主なExcel Online アクション
| アクション名 | 内容 |
|---|---|
| テーブルに行を追加する | 新しい行をテーブルに追加する |
| テーブルの行を一覧表示する | テーブルの全行(またはフィルタ後の行)を取得する |
| テーブルの行を取得する | キー列の値で1行を取得する |
| テーブルの行を更新する | 指定した行の値を更新する |
| テーブルの行を削除する | 指定した行を削除する |
テーブルに行を追加する
設定の流れ
- 「新しいステップ」→「Excel Online(Business)」→「テーブルに行を追加する」を選択
- 場所: OneDrive for Business(または SharePoint)
- ドキュメントライブラリ: OneDrive(または SharePointのライブラリ名)
- ファイル: 対象のExcelファイルを選択
- テーブル: 追加先のテーブル名を選択
- 各列の値を入力する
注意点
テーブルの列名と入力内容が一致している必要があります。列が追加・削除・名前変更された場合はフローの設定も更新が必要です。
テーブルの行を一覧表示する
設定の流れ
- 「テーブルの行を一覧表示する」を選択
- ファイルとテーブルを指定する
- 「フィルタークエリ」で絞り込みができる(例:
ステータス eq '未処理')
行の使い方
一覧表示の出力は配列になるため、Apply to eachと組み合わせて1行ずつ処理することが多いです。

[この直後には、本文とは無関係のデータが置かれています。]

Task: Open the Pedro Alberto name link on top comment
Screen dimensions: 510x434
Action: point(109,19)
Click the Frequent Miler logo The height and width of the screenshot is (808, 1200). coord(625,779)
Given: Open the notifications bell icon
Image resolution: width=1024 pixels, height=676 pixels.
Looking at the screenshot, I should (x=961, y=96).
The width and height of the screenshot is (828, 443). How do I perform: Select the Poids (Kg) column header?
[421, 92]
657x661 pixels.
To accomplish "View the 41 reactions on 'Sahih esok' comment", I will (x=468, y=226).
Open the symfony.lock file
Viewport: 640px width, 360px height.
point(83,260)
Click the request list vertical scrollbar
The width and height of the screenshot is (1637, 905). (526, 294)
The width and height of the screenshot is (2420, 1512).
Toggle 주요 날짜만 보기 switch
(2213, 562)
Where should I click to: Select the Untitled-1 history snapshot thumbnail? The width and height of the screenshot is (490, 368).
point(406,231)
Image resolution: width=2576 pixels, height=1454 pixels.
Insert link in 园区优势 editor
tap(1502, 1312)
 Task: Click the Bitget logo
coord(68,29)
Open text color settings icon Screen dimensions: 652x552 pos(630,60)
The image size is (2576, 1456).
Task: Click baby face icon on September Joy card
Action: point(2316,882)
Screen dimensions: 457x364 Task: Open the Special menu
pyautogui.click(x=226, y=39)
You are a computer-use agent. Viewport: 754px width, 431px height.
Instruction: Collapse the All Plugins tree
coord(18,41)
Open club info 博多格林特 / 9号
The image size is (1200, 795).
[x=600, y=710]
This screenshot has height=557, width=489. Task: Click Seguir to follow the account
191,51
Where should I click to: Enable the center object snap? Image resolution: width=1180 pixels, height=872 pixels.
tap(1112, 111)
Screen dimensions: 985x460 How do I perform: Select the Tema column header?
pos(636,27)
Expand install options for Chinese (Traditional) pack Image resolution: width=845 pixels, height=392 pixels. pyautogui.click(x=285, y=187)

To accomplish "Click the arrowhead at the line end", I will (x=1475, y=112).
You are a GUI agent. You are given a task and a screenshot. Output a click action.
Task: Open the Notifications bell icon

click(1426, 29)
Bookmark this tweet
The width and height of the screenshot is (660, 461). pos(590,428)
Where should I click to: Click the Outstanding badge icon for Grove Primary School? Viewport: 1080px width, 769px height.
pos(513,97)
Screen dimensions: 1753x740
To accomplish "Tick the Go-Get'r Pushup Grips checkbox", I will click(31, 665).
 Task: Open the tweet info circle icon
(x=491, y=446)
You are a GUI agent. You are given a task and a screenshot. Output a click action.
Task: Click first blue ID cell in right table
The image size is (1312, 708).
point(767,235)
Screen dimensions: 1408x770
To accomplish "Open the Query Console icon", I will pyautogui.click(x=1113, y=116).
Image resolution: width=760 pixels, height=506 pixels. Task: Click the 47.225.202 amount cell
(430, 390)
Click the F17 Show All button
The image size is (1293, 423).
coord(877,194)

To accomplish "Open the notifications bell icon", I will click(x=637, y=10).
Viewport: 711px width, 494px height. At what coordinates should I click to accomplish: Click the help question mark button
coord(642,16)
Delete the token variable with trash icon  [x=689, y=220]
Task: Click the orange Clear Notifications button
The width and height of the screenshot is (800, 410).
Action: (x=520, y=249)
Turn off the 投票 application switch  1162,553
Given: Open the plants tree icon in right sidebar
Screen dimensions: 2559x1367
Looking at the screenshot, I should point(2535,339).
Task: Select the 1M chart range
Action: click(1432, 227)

SharePointリストと同様に、Apply to eachが自動挿入される場合があります。
Excelコネクタの制限の入口
| 制限 | 内容 |
|---|---|
| テーブルが必須 | テーブルになっていない範囲は操作不可 |
| ファイルが開いていると操作できないことがある | Excelで開いたまま操作するとエラーが出る場合がある |
| 大量データは遅い | 件数が多いと処理が遅くなる。SharePointリストの方が向く |
| Delegation非対応 | Power Appsからのアクセスでは大量件数に注意 |
SharePointリストとの使い分けの入口
| 状況 | 向いている選択 |
|---|---|
| 既存のExcelをそのまま使いたい | Excel(テーブル設定必要) |
| 新しく管理ツールを作る | SharePointリスト |
| 件数が増える可能性がある | SharePointリスト |
| Excelの数式・グラフを使いたい | Excel |
注意点
ExcelファイルはOneDriveまたはSharePointに保存されている必要があります。ローカルPC上のExcelには直接アクセスできません。
また、複数人が同時にExcelを開いている状態でPower Automateが書き込むと、競合エラーが起きることがあります。
重要なデータ管理には、SharePointリストかDataverseを使う方が安定して運用しやすい場面が多いです。